The Roundtable Applauds Treasury's Blueprint for Regulatory Reform Stresses the Urgent Need for a More Effective Regulatory Structure

WASHINGTON, March 31 /PRNewswire/ -- The Financial Services Roundtable welcomes the Treasury Department's blueprint to overhaul the nation's financial regulatory system and applauds Secretary Henry M. Paulson, Jr. for providing a foundation upon which Congress, the Administration and the financial services industry can work together to address the serious current market conditions. Many of the recommendations found in the blueprint will ensure strong, competitive financial markets which are vital to our economy, to consumers, and to job creation.

We are encouraged that Treasury has put together a comprehensive program with numerous long-range and immediate recommendations-many of which are achievable during this legislative session-that will address some of the challenges we are facing.

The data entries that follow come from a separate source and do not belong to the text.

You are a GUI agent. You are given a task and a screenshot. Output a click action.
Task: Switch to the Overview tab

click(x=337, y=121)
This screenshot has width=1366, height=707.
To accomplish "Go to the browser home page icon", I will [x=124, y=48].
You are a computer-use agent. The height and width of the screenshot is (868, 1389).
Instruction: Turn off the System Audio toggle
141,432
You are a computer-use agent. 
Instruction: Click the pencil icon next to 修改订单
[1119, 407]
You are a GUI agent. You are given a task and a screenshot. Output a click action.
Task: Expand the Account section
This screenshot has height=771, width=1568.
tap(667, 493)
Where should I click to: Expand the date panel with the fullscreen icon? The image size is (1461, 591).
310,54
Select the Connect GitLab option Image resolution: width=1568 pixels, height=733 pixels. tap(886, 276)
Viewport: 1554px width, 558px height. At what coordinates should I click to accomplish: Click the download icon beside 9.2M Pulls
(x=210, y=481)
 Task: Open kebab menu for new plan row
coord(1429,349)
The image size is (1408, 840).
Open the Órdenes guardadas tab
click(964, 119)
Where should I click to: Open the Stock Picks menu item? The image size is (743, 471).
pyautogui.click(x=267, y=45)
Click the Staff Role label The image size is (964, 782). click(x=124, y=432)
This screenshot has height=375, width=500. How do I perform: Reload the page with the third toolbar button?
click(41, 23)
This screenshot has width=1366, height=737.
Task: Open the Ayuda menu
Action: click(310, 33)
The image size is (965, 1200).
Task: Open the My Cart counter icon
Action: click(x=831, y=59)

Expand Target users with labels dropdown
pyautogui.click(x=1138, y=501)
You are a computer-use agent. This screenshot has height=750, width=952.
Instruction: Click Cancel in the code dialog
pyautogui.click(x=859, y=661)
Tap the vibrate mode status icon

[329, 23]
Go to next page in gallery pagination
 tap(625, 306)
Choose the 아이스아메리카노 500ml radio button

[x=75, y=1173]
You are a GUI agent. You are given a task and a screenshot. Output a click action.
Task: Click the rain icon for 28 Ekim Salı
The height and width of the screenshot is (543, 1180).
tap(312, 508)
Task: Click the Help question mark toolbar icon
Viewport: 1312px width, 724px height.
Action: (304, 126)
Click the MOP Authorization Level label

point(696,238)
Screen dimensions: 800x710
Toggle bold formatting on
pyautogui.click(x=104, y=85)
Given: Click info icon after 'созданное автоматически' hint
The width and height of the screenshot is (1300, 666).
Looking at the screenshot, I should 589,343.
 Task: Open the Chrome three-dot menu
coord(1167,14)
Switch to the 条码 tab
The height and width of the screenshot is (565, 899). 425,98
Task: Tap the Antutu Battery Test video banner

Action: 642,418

The Roundtable is particularly pleased that the Treasury proposal recommends the creation of an optional federal insurance charter.

Further, we applaud the fact that this proposal is specifically attentive to consumer protection. We believe many of the recommendations in this blueprint, combined with other ongoing efforts, will help improve conditions in the housing market, restore the economy and prevent such situations from happening again in the future.

This proposal, which has been in the works for more than a year now, follows four independent studies, including our own, that have reached similar conclusions about how to improve our regulatory structure. Specifically, each proposal has called for, in one form or another, a more consistent and coordinated regulatory system, principles-based regulation, and prudential supervision. These three reforms were important last year - but now, they are essential to resolving the current market situation. These initiatives are the backbone to reform.

    --  A more coordinated and consistent regulatory approach - We are
        encouraged that Treasury's blueprint calls for greater coordination
        through an expanded President's Working Group. If better coordination
        and consistency were established among the regulators a year ago,
        perhaps we would not have been in the same position we are today.  The
        regulators would have had a chance to coordinate amongst each other -
        to prepare for the current situation.

    --  A call for principles-based regulation - It is encouraging to see that
        the Secretary has introduced the notion of principles-based
        regulation. Specifically, the Secretary's plan uses the term
        "objective-based regulation" instead of "principles-based regulation,"
        but the point is the same - to create a regulatory focus on outcomes.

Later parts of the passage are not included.